■ **Pixel coordinate grounding data**
Start of Block
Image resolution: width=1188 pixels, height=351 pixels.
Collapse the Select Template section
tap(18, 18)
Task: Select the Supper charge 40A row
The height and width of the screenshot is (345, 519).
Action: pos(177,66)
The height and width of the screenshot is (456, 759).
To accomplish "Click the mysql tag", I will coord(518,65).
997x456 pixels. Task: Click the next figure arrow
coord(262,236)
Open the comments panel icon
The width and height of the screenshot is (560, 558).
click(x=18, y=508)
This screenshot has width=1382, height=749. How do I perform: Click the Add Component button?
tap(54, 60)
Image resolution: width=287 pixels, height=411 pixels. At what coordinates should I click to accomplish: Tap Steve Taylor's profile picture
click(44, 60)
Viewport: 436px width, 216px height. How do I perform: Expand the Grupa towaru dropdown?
End of Block
Start of Block
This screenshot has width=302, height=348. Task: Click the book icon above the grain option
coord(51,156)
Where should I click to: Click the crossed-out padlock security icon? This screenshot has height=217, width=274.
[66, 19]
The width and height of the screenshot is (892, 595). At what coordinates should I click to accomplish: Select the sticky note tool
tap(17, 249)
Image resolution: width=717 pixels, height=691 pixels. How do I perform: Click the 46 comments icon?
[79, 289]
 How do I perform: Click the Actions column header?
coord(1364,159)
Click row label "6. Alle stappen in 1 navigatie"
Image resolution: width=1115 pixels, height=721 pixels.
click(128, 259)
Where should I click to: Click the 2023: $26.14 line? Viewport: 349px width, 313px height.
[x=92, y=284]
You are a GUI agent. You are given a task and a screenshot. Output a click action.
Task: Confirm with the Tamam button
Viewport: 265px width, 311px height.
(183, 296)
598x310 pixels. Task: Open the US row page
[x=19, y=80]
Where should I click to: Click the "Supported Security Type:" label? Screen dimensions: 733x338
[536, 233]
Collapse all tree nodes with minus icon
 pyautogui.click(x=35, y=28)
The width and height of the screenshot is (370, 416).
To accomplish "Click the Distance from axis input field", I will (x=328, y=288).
End of Block
Note every line of the records that holds the word "will", and copy it.

To accomplish "Click the mysql tag", I will coord(518,65).
To accomplish "Click the Distance from axis input field", I will (x=328, y=288).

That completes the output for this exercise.